Typically, customers venture into designing their experiments by researching other publications and their successful conditions. Then, they have to experimentally test many different variables to determine the optimal conditions for the experiment, which is important to ensure high quality kinetics and affinity data. This is a highly time-intensive, iterative, expensive and error-ridden process. Researchers have to consider dozens of unpredictable variables before they even begin an experiment.
By creating a database of successful SPR experiments and conditions, we’ll first help users with “AI-Assisted Assay Optimization,” essentially assisting and suggesting reputable conditions for researchers to test first. This alleviates time spent researching and testing many different conditions. Paired with data analysis software, Alto can “remember” the conditions which produce successful results and continue learning to improve the accuracy of its suggestions. This further expands the possibilities. There are a lot of steps in SPR data analysis that are ripe for artificial intelligence/machine-learning disruption and we’re the first to tackle those.
What challenges did you encounter when developing this system?

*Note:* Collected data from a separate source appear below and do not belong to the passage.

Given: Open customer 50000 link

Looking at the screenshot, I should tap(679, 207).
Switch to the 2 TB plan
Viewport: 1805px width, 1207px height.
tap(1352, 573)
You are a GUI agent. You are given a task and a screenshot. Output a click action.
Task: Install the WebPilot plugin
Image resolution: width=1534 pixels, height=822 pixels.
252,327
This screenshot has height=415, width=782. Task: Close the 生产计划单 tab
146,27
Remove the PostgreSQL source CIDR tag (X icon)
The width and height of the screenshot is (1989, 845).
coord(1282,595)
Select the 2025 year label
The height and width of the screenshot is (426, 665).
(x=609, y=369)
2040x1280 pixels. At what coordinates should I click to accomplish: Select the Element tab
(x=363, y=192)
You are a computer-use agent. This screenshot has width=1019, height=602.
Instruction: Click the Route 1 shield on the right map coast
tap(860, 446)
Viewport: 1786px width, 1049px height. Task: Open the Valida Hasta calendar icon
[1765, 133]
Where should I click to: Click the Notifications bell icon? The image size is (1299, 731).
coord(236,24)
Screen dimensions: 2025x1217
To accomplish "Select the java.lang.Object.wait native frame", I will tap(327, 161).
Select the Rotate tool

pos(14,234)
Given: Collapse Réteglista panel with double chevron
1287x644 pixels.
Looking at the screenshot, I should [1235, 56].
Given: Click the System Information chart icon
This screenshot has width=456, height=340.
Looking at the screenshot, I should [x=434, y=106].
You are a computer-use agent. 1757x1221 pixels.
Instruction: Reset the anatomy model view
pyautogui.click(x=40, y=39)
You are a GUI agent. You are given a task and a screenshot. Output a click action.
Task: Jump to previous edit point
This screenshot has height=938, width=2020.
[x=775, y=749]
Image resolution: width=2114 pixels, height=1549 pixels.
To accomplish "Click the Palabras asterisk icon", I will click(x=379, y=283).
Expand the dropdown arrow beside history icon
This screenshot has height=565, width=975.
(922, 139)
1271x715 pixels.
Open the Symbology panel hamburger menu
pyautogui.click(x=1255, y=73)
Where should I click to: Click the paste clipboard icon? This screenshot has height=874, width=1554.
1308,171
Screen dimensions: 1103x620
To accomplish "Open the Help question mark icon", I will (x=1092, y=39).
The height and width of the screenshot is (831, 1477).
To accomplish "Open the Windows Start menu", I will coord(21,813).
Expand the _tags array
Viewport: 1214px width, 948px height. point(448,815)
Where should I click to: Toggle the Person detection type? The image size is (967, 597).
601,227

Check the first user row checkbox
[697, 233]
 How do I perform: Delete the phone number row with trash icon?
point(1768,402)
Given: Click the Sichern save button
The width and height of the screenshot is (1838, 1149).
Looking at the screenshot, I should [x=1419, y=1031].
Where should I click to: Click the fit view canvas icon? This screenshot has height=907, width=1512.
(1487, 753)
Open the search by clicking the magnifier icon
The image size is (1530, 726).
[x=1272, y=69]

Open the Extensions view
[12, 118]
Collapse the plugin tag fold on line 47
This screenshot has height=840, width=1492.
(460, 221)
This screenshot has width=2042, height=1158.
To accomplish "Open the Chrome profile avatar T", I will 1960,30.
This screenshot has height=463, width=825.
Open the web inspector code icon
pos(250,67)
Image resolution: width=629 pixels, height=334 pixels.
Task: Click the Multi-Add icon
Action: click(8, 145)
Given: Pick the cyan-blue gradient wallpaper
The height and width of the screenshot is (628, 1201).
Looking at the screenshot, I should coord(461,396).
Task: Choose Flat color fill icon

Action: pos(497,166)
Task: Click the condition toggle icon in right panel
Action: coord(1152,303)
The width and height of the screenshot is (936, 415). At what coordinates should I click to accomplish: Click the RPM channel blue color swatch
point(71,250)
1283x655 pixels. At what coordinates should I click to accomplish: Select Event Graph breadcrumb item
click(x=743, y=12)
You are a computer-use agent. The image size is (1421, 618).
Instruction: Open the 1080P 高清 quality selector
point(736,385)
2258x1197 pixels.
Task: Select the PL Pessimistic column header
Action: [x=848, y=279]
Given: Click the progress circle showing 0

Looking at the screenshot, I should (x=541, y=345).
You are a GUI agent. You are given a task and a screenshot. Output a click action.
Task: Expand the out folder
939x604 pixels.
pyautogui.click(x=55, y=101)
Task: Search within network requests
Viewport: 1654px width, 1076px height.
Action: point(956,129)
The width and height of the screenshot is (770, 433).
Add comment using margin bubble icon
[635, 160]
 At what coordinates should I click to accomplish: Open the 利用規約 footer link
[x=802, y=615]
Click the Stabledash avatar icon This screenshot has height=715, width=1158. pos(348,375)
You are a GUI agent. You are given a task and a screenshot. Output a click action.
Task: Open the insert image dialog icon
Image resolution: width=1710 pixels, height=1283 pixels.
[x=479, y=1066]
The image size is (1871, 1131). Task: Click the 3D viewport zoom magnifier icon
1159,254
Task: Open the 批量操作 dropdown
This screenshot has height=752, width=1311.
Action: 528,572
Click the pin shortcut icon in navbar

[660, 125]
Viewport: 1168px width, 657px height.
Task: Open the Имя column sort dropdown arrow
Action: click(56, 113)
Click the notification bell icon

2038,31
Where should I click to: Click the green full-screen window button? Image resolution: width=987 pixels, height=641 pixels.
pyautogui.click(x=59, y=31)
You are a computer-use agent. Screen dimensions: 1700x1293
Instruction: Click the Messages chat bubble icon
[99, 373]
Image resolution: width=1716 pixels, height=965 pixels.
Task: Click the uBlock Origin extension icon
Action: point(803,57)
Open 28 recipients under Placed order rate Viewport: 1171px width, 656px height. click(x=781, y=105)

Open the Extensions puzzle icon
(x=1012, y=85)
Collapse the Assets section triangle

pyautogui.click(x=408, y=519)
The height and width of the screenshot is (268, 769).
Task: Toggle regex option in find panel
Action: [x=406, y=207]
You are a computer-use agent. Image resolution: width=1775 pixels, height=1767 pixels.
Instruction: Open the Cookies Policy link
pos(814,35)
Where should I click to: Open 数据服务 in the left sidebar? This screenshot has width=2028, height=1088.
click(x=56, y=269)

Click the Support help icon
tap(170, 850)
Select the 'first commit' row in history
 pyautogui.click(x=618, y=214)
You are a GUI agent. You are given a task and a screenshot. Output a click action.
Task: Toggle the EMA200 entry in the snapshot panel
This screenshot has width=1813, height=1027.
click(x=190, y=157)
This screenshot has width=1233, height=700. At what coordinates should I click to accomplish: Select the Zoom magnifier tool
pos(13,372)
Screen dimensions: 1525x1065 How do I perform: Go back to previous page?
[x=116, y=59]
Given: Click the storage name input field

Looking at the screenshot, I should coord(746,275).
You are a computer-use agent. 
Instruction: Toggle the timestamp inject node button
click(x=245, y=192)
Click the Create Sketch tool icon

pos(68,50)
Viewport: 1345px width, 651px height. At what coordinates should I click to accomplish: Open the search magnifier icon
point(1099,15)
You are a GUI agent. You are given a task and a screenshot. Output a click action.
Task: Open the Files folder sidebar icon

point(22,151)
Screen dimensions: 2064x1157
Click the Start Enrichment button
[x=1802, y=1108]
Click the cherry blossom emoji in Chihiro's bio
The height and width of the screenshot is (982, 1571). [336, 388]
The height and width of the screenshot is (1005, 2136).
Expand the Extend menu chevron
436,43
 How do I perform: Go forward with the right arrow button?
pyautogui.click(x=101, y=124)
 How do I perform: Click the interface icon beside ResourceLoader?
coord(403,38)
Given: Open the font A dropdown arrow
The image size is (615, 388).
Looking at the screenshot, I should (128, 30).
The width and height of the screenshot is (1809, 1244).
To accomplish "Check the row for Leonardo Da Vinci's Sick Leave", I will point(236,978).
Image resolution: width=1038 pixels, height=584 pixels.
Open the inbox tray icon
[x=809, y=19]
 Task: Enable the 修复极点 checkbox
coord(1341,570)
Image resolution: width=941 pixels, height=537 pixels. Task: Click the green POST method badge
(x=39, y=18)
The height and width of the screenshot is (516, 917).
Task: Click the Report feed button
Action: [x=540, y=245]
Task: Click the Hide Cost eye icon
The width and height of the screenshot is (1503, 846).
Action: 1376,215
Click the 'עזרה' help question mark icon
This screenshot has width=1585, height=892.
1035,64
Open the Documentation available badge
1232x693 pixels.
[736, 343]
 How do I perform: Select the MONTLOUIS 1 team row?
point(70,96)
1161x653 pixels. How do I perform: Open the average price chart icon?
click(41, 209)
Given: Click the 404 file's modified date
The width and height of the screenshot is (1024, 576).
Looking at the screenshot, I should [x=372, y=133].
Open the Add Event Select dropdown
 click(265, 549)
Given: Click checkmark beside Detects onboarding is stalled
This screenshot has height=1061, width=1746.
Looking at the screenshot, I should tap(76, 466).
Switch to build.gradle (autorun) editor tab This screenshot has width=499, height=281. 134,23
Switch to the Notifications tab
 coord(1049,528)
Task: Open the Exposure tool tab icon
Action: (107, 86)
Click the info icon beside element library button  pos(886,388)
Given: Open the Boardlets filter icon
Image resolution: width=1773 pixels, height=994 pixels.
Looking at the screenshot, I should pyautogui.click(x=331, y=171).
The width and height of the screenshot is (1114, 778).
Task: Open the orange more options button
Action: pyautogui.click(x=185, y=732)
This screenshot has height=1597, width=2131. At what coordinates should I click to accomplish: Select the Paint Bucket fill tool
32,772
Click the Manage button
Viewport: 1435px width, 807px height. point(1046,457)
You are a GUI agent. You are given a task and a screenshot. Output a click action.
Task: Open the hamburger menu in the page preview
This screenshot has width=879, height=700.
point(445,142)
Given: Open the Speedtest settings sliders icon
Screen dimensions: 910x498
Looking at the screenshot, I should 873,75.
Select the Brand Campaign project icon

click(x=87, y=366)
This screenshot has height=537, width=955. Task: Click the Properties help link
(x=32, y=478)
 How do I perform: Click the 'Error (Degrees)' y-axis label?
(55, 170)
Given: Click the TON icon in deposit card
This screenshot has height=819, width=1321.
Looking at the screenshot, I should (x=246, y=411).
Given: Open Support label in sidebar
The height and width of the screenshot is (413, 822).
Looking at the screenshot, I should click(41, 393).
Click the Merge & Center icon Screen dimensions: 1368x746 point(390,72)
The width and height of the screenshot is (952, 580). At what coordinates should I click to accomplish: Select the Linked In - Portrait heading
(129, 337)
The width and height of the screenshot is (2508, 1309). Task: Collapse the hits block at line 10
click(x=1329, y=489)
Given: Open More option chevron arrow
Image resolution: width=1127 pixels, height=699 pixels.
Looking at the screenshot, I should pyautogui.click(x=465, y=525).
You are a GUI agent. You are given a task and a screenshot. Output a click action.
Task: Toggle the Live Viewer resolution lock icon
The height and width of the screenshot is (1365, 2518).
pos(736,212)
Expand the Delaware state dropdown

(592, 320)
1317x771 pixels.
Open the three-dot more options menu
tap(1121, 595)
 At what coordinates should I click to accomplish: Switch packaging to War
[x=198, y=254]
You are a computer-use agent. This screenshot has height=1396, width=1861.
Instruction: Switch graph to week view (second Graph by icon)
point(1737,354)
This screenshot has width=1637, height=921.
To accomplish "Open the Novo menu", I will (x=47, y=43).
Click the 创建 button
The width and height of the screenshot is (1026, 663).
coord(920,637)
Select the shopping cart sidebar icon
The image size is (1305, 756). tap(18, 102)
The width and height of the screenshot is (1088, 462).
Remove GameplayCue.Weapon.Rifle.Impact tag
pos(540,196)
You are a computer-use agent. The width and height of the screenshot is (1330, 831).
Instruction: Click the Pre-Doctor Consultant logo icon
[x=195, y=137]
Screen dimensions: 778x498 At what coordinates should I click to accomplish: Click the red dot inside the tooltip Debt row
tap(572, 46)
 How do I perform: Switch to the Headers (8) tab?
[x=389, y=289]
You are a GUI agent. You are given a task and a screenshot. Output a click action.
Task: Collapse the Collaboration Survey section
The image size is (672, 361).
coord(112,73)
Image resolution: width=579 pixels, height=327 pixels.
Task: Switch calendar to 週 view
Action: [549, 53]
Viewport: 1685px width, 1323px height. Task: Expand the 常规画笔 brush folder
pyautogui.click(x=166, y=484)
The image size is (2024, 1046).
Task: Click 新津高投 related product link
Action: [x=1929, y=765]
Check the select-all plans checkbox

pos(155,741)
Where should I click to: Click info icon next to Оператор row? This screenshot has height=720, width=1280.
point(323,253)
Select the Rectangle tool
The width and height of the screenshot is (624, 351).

Ultimately, the biggest challenge was integrating an entire fluidics and sensing technology onto one affordable cartridge. Both of these are extremely complex and sensitive features from an engineering perspective. This required significantly more collaboration between teams than previous products, and we really pushed the boundaries of what we thought would be possible.
What have been your highlights of SLAS 2020?
There were tons – but narrowing it down I’d say being able to hear the positive feedback on Alto from conference attendees. Our team has spent countless hours getting to this point, so being able to hear how Alto would solve existing issues of researchers/scientists was truly fulfilling. Other than that, giving away a free Alto during my presentation was definitely a highlight!